On noticing this, the students became a bit concerned with how to separate seitei and koryu. Since they are similar, it’s easy to mix them together. This is a multi-level topic actually, so let’s deal with the easiest first. Don’t worry, beginners confuse the two, more advanced students don’t. You learn how not to eventually.
If you do two kata that are close to one another you need a cue to separate them. This might be shouting inside your head “do this one not that one” but you will eventually find small differences in how you initially move that will key in the responses of one or the other kata.
For our particular case we are dealing with Muso Jikiden Eishin Ryu and the Zen Ken Ren Iai. Many years ago one of my teachers went through a list of 24 differences between the first kata (Mae) of these two schools and I could probably still come up with that number. Fortunately, koryu is big, and you can actually get away with just four. From a koryu point of view, here’s the four you need. 1: grasp the tsuka left hand then right hand, not together. 2: do not shift the left knee forward when you lift the sword after the initial cut. 3: your left hand comes directly to your saya mouth when you start chiburi (rather than your obi at the hip) and 4: when you do chiburi (shaking the blood off) and rise up, the left foot comes immediately to the right (not after rising). These four points will distinguish our koryu mae from our seitei mae, but please note that number 3 is variable within different MJER lines, with some moving the left hand to the hip rather than the koiguchi.
So use the first difference here to cue yourself when doing mae, both hands at once to the hilt and your body goes into seitei mae, left hand then right and you go into koryu mae. Or back up and split them when you sit down. Seitei Mae is a fist to a fist and a half between the knees, koryu is two fists.

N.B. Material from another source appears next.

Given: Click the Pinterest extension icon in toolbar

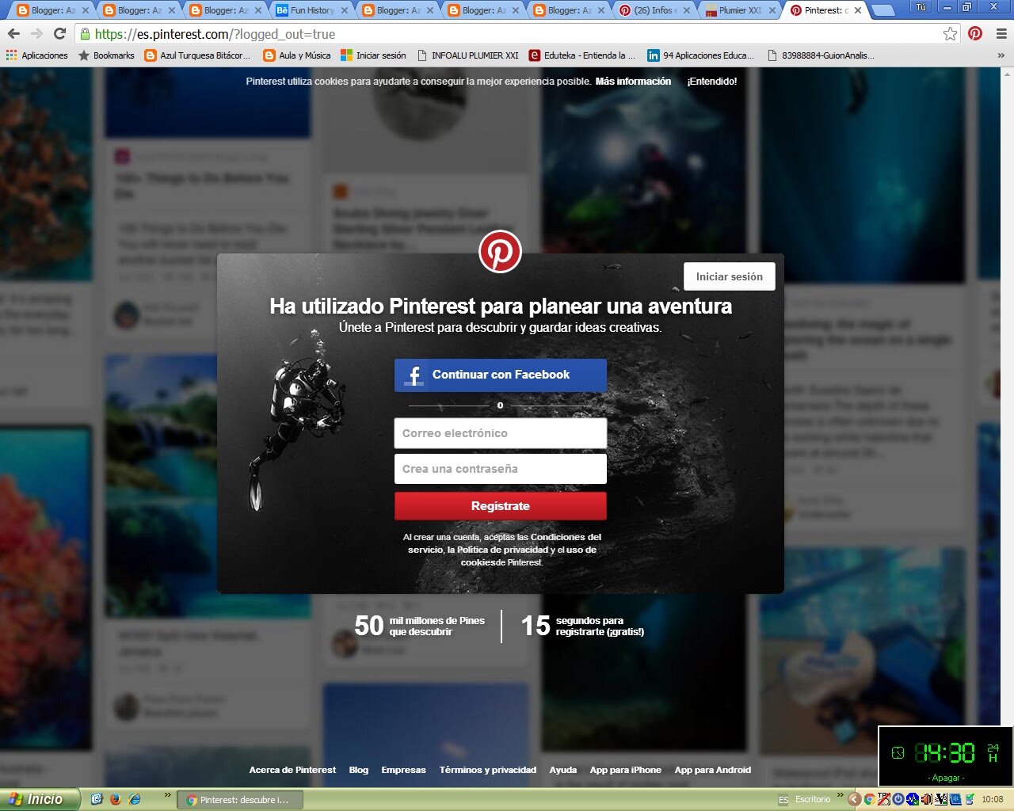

Or look at the position of the hands on the thigh, or back up even further where the tsuka kashira of koryu mae is in the center of the body while the seppa is in the center for seitei. Pick whatever works for you and use that as your key.

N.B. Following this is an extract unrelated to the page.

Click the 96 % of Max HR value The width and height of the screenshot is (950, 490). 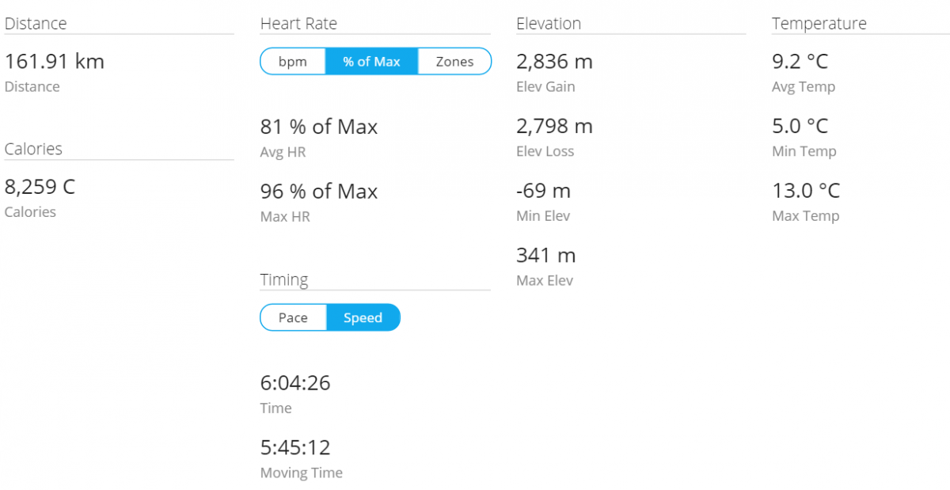(x=319, y=192)
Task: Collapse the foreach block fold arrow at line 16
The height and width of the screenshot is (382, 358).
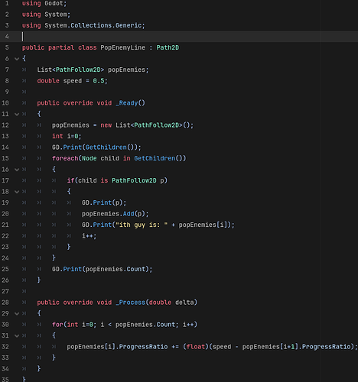Action: [17, 170]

This works for us, other koryu lines may or may not have those particular cues to use, so look at your own school and find something that suits. As I said, koryu is big, it can accomodate a lot of variation and can include doing the kata exactly as it is done in seitei. Really. What you need to avoid, in fact, is taking the koryu over to the seitei rather than worry about seitei in your koryu. Your koryu is between you and your sensei, there is no external standard, no grading, no authority which can impose standards. It is MJER until it is not, it is correct until it doesn’t fit the riai, then it is something else. Or it is MJER until it is named as a different thing (as in Muso Shinden Ryu). There is a continuous line between, say, uke nagashi of seitei, MJER and MSR (ryuto). Do the three one after another and you’ll see what I mean.
Eventually, as I just hinted, you might even get to the point where you really don’t care what the differences are since you’re more concerned with what the kata teach… but that’s quite a long way off, for now and the next several years you’ll be very concerned with “differences”.